# [EXERCISE AIM]
Please write out all of the entries exactly as they appear.

(Stored records)

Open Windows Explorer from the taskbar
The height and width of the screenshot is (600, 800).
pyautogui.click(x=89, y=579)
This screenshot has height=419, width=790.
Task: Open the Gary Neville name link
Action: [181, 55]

# [SOLUTION TO THE PROBLEM]
Open Windows Explorer from the taskbar
The height and width of the screenshot is (600, 800).
pyautogui.click(x=89, y=579)
This screenshot has height=419, width=790.
Task: Open the Gary Neville name link
Action: [181, 55]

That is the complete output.